Unisync Reports Continued Stable Performance in Q2 2021
May 13 2021 - 7:30AM
Unisync Corp. (“Unisync" or “Company”) (TSX:"UNI")
(OTCQX: “USYNF”) reports consolidated revenue for the three months
ended March 31, 2021 of $21.1 million – comparable to the average
revenue for the previous three COVID-19 pandemic impacted quarters.
Q2 2021 revenues were nevertheless $6.6 million (24%) less than the
$27.7 million generated in the comparable pre-pandemic quarter last
year when the Company completed the major portion of a new uniform
rollout for Alaska Airlines and had yet to experience the
significant impact of the pandemic on its transportation and
hospitality accounts.
Consolidated after tax net income for the
quarter was a loss of $0.78 million ($0.05/share), compared to a
profit of $0.36 million ($0.02/share) in the same quarter last
year.
Adjusted EBITDA (comprehensive income before
interest expense, income taxes, depreciation and amortization,
share-based payment, and acquisition related costs) was $0.6
million ($0.03/share) for Q2 2021 compared to $2.5 million
($0.14/share) for the same quarter in fiscal 2020. Adjusted EBITDA
does not have a standardized meaning prescribed by IFRS and is
therefore unlikely to be comparable to similar measures presented
by other issuers and should not be considered in isolation nor as a
substitute for financial information reported under IFRS.
About UnisyncUnisync is a
broad-based vertically integrated North American enterprise with
exceptional capabilities in garment design, domestic manufacturing,
and off-shore outsourcing, including state-of-the-art web based B2B
ordering, distribution, and program management systems. Unisync
operates through two business units: Unisync Group Limited (“UGL”)
and 90% owned Peerless Garments LP which has been producing
operational uniforms and accessories to Canada’s Armed Forces and
others for over 50 years.
UGL is a leading provider of full-service,
managed apparel programs for major corporations and government
entities with a broad-based geographical footprint across Canada.

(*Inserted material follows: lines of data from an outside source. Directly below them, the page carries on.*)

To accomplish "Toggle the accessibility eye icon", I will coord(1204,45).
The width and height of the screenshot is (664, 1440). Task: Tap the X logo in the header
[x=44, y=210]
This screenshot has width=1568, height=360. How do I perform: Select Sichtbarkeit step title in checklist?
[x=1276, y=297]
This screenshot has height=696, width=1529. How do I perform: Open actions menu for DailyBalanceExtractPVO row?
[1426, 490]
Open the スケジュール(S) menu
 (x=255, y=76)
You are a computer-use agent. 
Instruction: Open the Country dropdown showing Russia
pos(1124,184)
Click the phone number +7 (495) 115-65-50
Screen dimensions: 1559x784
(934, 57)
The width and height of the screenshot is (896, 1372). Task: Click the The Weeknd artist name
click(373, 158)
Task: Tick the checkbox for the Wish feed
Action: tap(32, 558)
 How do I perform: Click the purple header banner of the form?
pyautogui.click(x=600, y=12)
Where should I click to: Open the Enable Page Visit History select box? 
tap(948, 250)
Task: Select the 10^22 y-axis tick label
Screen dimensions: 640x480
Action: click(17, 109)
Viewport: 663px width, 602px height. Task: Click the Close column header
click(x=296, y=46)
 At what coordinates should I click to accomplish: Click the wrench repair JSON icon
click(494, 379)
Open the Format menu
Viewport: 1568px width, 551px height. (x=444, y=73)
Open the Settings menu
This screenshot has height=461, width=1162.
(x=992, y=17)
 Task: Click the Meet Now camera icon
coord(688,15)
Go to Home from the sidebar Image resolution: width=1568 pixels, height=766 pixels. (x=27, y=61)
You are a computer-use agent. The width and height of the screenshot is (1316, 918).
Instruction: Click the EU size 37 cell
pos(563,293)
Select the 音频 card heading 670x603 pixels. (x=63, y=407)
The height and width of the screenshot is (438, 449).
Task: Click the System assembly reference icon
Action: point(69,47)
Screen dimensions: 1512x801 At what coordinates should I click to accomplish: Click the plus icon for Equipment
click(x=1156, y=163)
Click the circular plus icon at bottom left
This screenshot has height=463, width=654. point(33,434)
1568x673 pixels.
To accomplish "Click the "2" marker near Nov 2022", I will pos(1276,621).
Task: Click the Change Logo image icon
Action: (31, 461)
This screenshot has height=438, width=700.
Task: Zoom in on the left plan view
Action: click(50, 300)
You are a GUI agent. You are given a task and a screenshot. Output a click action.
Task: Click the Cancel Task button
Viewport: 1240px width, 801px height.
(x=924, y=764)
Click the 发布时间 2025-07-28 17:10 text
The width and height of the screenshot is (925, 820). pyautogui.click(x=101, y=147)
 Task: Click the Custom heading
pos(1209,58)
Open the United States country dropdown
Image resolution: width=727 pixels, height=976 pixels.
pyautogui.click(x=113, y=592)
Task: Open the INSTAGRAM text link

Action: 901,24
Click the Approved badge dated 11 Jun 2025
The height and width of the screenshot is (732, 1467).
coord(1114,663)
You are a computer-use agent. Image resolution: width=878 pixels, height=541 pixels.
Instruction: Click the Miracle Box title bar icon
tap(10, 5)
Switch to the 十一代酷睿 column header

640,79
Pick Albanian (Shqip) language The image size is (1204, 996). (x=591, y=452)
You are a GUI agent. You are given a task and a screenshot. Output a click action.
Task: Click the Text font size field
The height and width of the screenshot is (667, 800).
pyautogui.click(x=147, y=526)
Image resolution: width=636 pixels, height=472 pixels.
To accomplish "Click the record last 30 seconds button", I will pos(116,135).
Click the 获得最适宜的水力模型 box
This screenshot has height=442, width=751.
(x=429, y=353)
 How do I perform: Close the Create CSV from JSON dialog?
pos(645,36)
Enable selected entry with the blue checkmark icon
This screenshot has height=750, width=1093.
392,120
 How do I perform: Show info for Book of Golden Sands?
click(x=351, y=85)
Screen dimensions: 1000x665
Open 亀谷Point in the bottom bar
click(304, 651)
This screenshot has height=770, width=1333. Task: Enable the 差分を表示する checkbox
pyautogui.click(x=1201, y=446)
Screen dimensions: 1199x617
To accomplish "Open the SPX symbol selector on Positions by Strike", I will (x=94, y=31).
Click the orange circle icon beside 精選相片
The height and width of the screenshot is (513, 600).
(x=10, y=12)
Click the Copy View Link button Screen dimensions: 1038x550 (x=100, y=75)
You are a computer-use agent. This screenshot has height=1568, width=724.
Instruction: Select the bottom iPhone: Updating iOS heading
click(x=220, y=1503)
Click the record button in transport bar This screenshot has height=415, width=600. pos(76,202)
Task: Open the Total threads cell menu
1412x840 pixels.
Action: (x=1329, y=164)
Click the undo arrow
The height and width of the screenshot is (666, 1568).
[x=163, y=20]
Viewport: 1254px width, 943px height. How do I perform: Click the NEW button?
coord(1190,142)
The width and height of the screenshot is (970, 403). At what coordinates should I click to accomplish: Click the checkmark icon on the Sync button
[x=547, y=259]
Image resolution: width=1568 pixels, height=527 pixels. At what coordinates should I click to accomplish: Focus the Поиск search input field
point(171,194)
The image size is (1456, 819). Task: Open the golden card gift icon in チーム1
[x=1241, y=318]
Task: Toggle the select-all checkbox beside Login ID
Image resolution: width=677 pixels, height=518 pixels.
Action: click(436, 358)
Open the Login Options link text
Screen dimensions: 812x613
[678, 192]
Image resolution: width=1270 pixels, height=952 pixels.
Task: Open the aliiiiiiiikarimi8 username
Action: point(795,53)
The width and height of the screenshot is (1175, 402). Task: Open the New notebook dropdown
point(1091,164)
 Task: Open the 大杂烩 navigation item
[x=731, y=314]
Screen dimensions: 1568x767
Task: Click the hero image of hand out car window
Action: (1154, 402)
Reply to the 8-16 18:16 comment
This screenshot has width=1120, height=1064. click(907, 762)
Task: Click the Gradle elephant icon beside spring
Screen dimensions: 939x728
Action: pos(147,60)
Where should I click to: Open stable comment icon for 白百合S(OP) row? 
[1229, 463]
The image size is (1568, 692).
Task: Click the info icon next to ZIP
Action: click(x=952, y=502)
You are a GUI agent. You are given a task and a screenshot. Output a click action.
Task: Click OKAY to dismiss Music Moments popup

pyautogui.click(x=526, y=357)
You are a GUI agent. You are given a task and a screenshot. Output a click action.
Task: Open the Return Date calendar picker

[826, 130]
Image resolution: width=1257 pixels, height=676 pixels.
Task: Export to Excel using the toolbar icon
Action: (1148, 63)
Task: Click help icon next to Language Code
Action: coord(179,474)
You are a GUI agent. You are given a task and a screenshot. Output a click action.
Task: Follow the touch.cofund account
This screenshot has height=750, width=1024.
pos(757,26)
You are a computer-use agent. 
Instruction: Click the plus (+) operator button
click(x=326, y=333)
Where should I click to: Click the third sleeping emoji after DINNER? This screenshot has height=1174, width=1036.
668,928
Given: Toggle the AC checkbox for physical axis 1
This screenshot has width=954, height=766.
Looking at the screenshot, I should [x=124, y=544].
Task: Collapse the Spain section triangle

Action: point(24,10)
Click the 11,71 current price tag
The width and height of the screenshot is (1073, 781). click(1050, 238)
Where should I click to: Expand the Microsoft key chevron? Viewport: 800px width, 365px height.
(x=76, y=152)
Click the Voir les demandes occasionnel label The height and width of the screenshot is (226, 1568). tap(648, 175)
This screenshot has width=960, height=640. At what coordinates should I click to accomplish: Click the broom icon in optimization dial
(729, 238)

In early 2019 Unisync expanded this footprint into the US
marketplace through the establishment of a distribution and service
facility in Henderson, Nevada, and a sales and a service facility
in Farmingdale, New Jersey. Our core business is comprised of
state-of-the-art eCommerce based B2B/C custom online ordering and
program management systems for our long-term contracted tactical
and imagewear clients and their employees. In addition, we recently
launched Tactical Gear Experts, a B2C eCommerce portal which can be
accessed at https://tacticalgearexperts.com/.
Business OutlookWith COVID-19
vaccinations having high efficacy now being broadly administered
across North America and worldwide, the Company believes that it
will see a gradual improvement in the business conditions of its
general customer base as a greater percentage of the population
gets vaccinated and businesses begin to return to normal. In
particular, UGL’s larger airline accounts have been running at 20%
to 30% of previous capacity levels during much of the pandemic and
some smaller transportation accounts have temporarily ceased
operating. With the greater rate of COVID-19 vaccinations currently
in the United States, domestic air travel there has recently
climbed to 70% of pre-pandemic levels and it is expected that the
rebound in air travel will continue as travel restrictions are
lifted worldwide. The Company expects that this will cause a strong
increase in uniform sales to its airline accounts as well as other
accounts in the transportation and hospitality sectors and when
complimented by recent new account additions, will result in an
improving revenue and profitability picture as the year progresses.
The Company also expects to continue to take advantage of
opportunities in the PPE space with bids ongoing for large volume
contracts at all levels of government as they seek to be better
prepared for future COVID-19 outbreaks.
More detailed information is contained in the
Company’s Interim Financial Statements for the three months ended
March 31, 2021 and Management Discussion and Analysis dated May 12,
2021 which may be accessed at www.sedar.com.
On Behalf of the Board of Directors
Matthew GrahamCEO
Investor relations contact: 778-370-1725 or Email
investorrelations@unisyncgroup.com
Forward Looking StatementsThis
news release may contain forward-looking statements that involve
known and unknown risk and uncertainties that may cause the
Company’s actual results, performance or achievements to be
materially different from any future results, performance or
achievements expressed or implied in these forward-looking
statements. Any forward-looking statements contained herein are
made as of the date of this news release and are expressly
qualified in their entirety by this cautionary statement. Except as
required by law, the Company undertakes no obligation to publicly
update or revise any such forward-looking statements to reflect any
change in its expectations or in events, conditions or
circumstances on which any such forward-looking statements may be
based, or that may affect the likelihood that actual results will
differ from those set forth in the forward-looking statements.
Neither the TSX nor its Regulation Services Provider (as that term
is defined in the policies of the TSX) accepts responsibility for
the adequacy or accuracy of this release.